- _TAREFA 1_:
Repita o trecho do texto fornecido que vai de "Toda criança pode" até "destes dois mundos.", inclusive.
- _TAREFA 2_:
Diga se cada afirmação concorda com o texto fornecido, respondendo sim ou não e citando as palavras do texto que decidem: (a) os temas da trilha sonora do universo infantil foram compostos por uma orquestra; (b) a repórter tem a voz de Edouard Baer; (c) a irmã pequena de Léo também se desprende do corpo.

- _TEXTO FORNECIDO_:
┌──
Toda criança pode voar
por Bruno CarmeloEsta animação traz um encontro de opostos: de um lado, um garotinho sonhador, vivendo as dores de uma grave doença ao lado da família amorosa. Do outro lado, um adulto arrogante e agressivo, buscando provar aos colegas policiais o seu valor dentro da corporação. O primeiro existe dentro do universo do drama lúdico; o segundo, num suspense policial sombrio. A ideia dos diretores Alain Gagnol e Jean-Loup Felicioli é promover a união destes dois mundos.
Todo o aspecto infantil é muito bem desenvolvido. O roteiro dá conta de criar um garoto verossímil, com a mistura de curiosidade e incompreensão em relação à vida adulta típica de alguém de oito anos de idade. Ele ainda mistura fantasia e realidade, algo benéfico ao filme: nos instantes de devaneio, quando o garoto hospitalizado deixa o seu corpo e flutua pela cidade, a estética encontra formas fluidas e criativas para lidar com o medo da morte. Para um garoto preso a uma cama, a imaginação lhe oferecer a possibilidade de voar para onde quiser, tornando-se invisível. É uma ideia singela, mas poderosa.
Os cineastas demonstram uma sensibilidade dosada para o drama, retratando com grande respeito a fragilidade de cada membro da família de Léo. A irmã pequena, em especial, revela um universo interior semelhante ao do garoto: mesmo sem ter a possibilidade de se desprender do corpo, ela cria um universo de fantasia equivalente ao se comunicar com seres imaginários. Aos pais, cabe manter a expressão serena diante da criança enferma para não deprimi-la. Cinematograficamente, o universo infantil é muito mais rico, colorido, recheado de movimentos de câmera livres e uma trilha sonora espetacular, com temas envolventes compostos por uma orquestra.
Infelizmente, o aspecto policial de O Garoto Fantasma tem a mesma importância, ou talvez ainda maior, do que sua porção dramática. Compreende-se que o conflito envolvendo um super vilão seja simplório, afinal, o conceito é filtrado pelos olhos de uma criança. Mas o imaginário do crime resvala nos lugares comuns menos excitantes do gênero. Até quando vamos criar vilões com deformidades ou cicatrizes simbolizando sua falta de caráter? Até quando a moça precisará ser salva pelos homens, até quando o cenário de ação e policiamento são os Estados Unidos - especialmente esta curiosa Nova York onde todos falam francês?
Léo ajuda a combater um crime, algo empolgante para uma criança acamada. No entanto, as referências da vida real são fracas: nem o policial (voz de Edouard Baer) nem a repórter (Audrey Tautou) são desenvolvidos de modo suficiente, e os conflitos em jogo (um vírus eletrônico que vai “destruir o mundo”) se revelam vagos demais para despertarem tensão. Cada vez que o garoto frágil se enche de coragem e se desprende de seu corpo, ganhando um poder sobre-humano, a narrativa também se fortalece. Quando os adultos voltam a controlar a história, a magia desaparece.
└──
- _LISTAGEM FORNECIDA_:
┌──
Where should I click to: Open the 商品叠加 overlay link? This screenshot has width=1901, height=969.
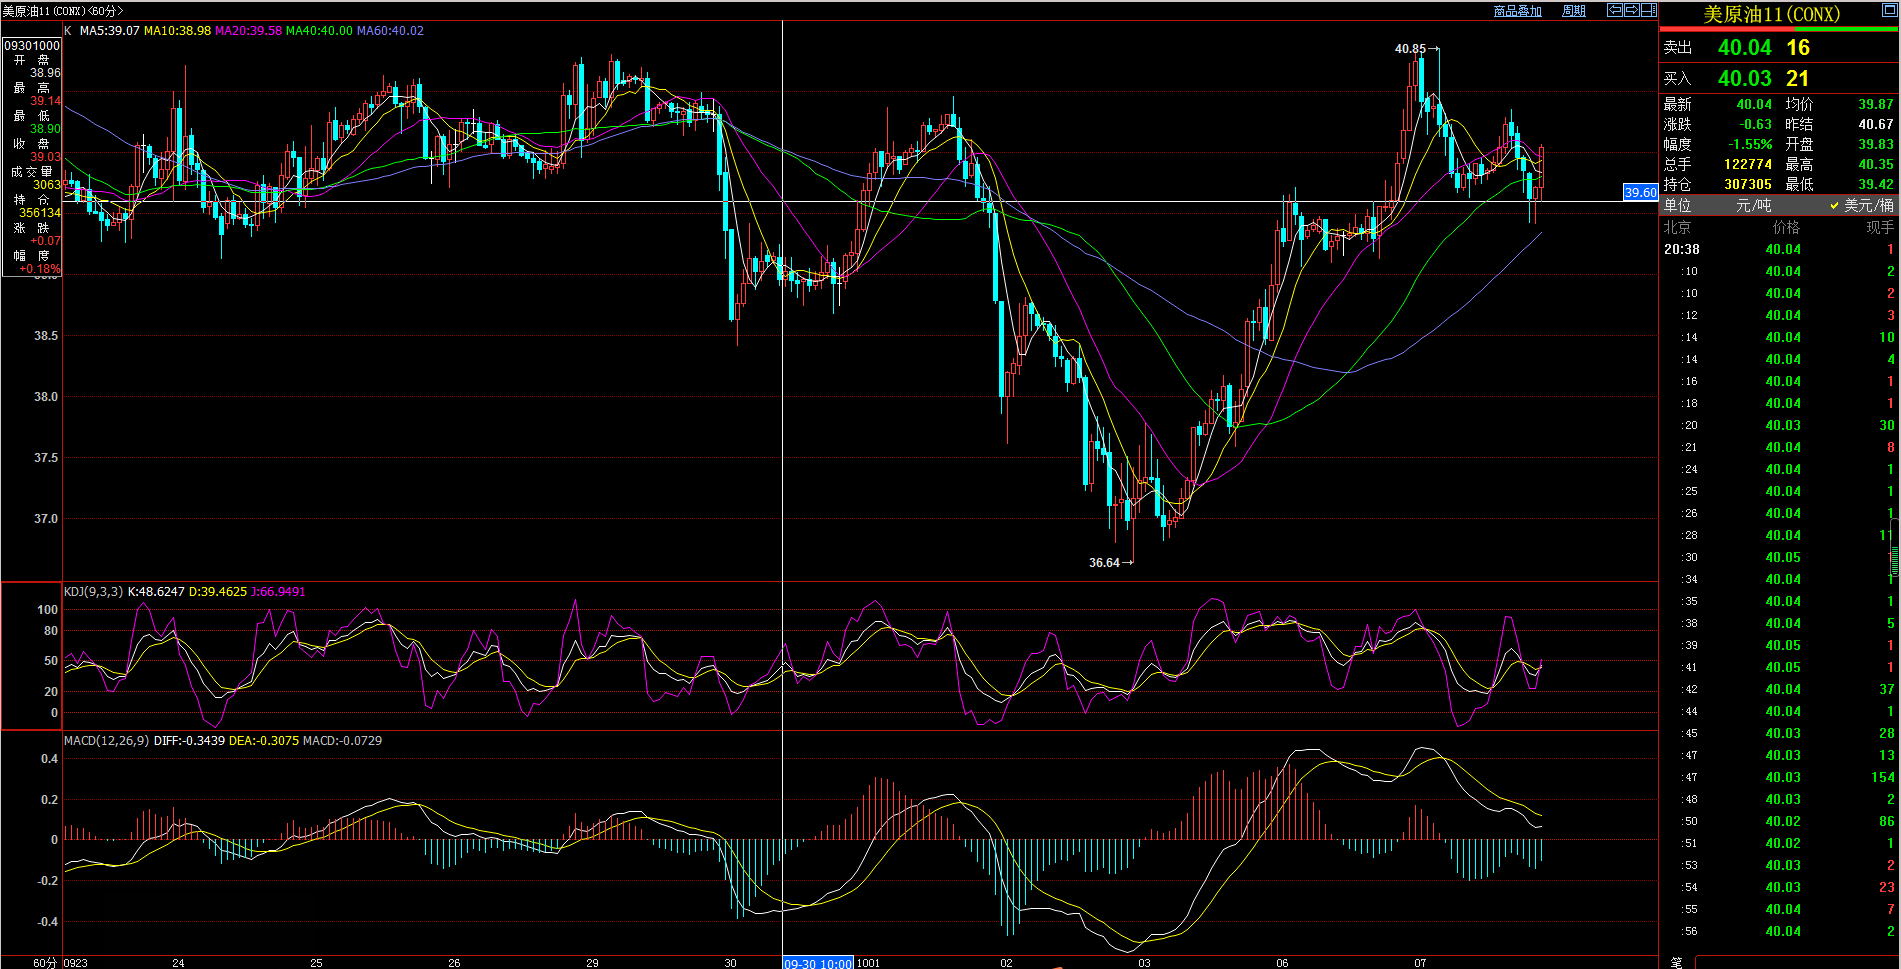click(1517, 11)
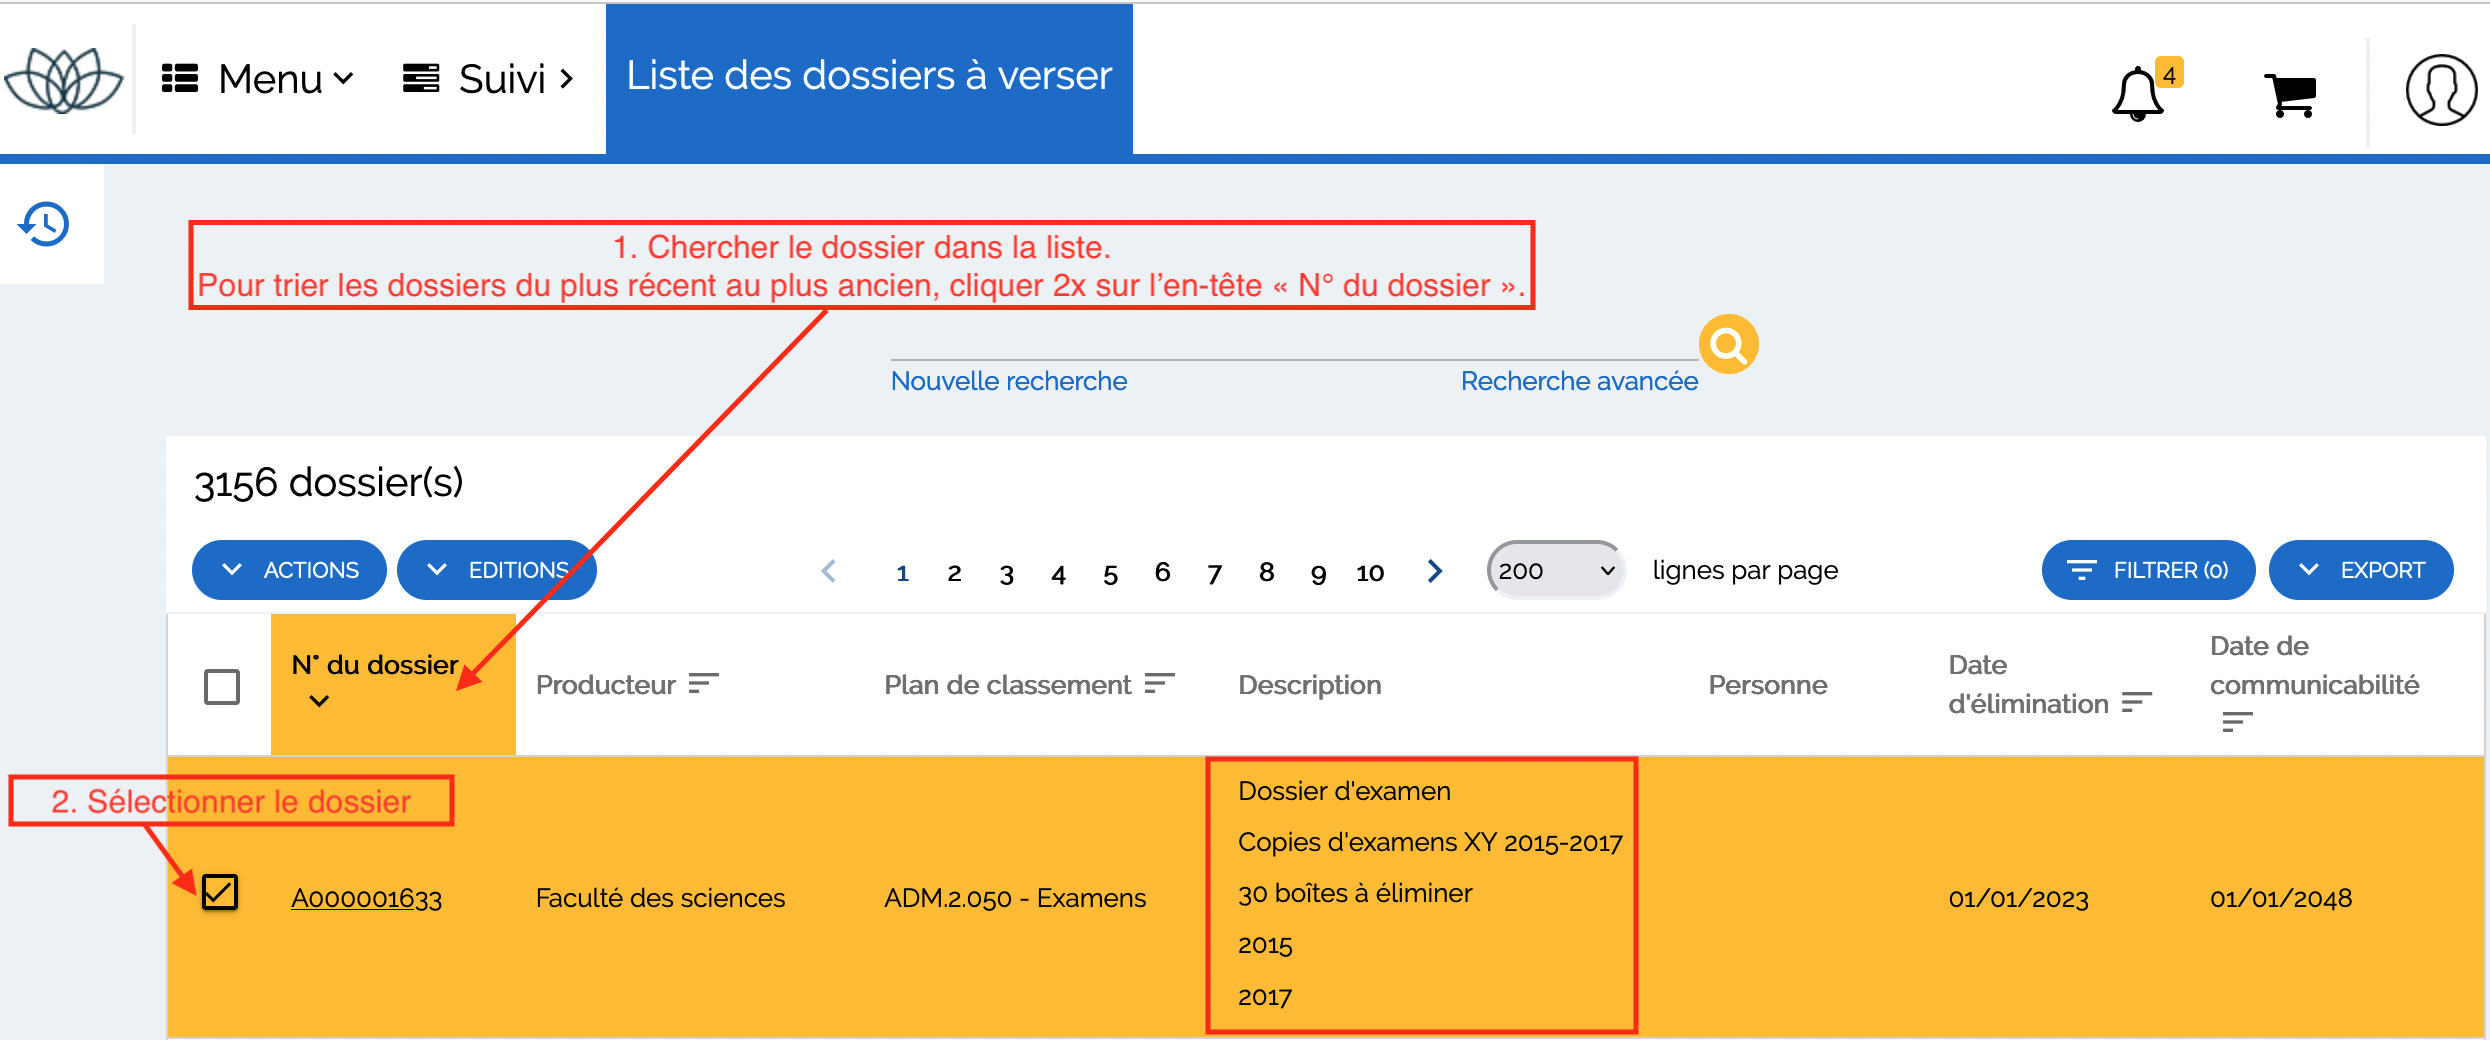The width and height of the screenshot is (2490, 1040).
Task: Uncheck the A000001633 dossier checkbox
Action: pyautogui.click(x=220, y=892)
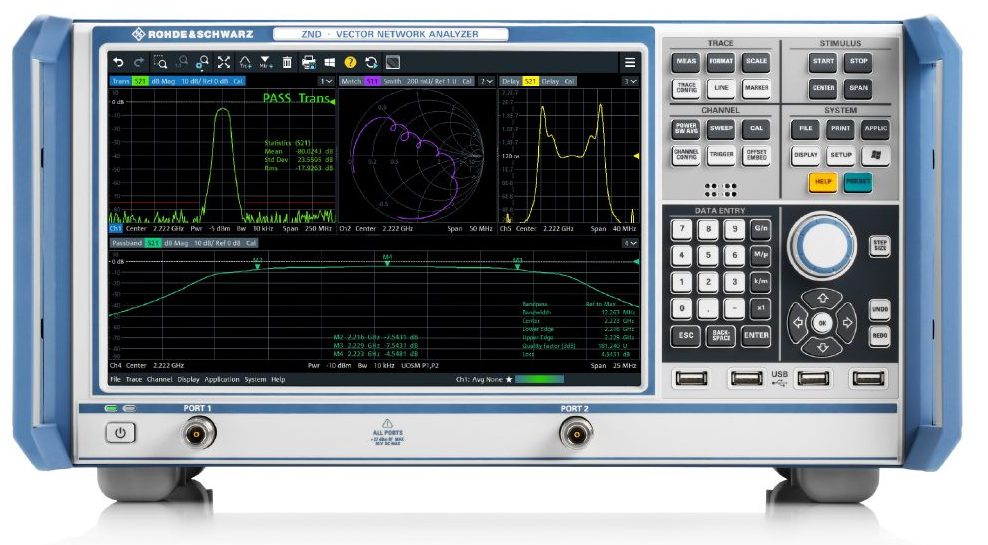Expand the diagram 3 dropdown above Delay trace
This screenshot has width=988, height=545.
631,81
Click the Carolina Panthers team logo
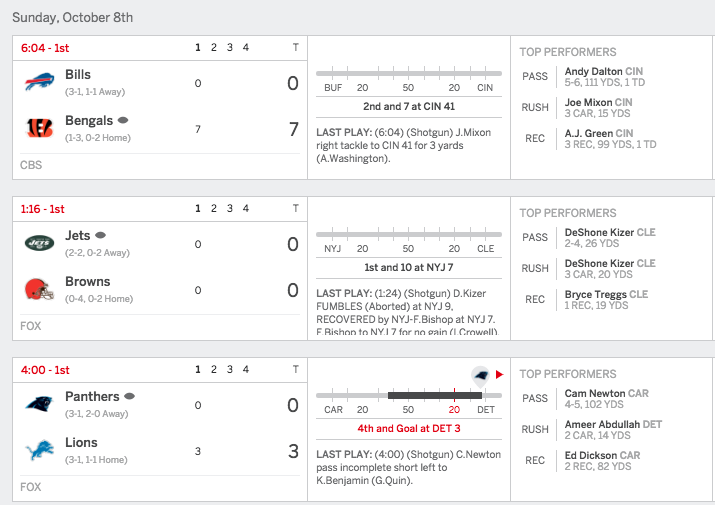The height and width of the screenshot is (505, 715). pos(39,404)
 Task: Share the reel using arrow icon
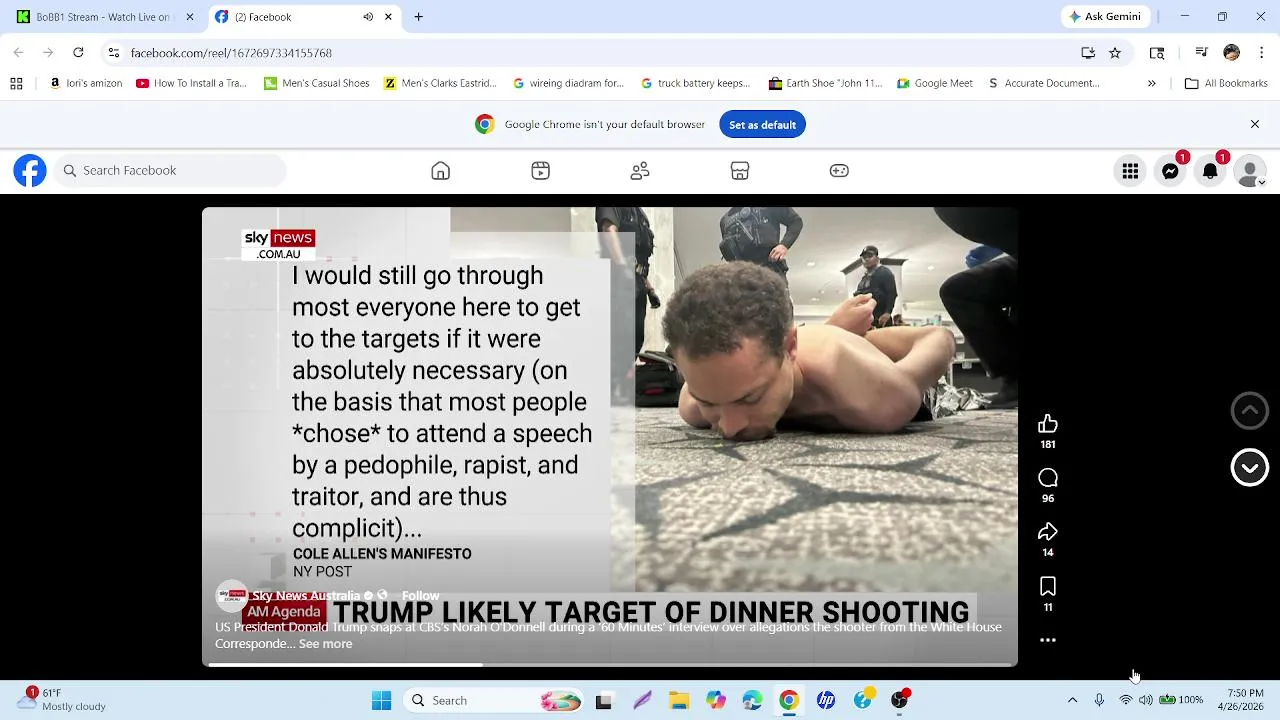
└──
- _RESPOSTA ESCRITA 1_:
Toda criança pode voar
por Bruno CarmeloEsta animação traz um encontro de opostos: de um lado, um garotinho sonhador, vivendo as dores de uma grave doença ao lado da família amorosa. Do outro lado, um adulto arrogante e agressivo, buscando provar aos colegas policiais o seu valor dentro da corporação. O primeiro existe dentro do universo do drama lúdico; o segundo, num suspense policial sombrio. A ideia dos diretores Alain Gagnol e Jean-Loup Felicioli é promover a união destes dois mundos.

- _RESPOSTA ESCRITA 2_:
(a) Sim: "uma trilha sonora espetacular, com temas envolventes compostos por uma orquestra".
(b) Não: "nem o policial (voz de Edouard Baer) nem a repórter (Audrey Tautou)".
(c) Não: "mesmo sem ter a possibilidade de se desprender do corpo, ela cria um universo de fantasia equivalente".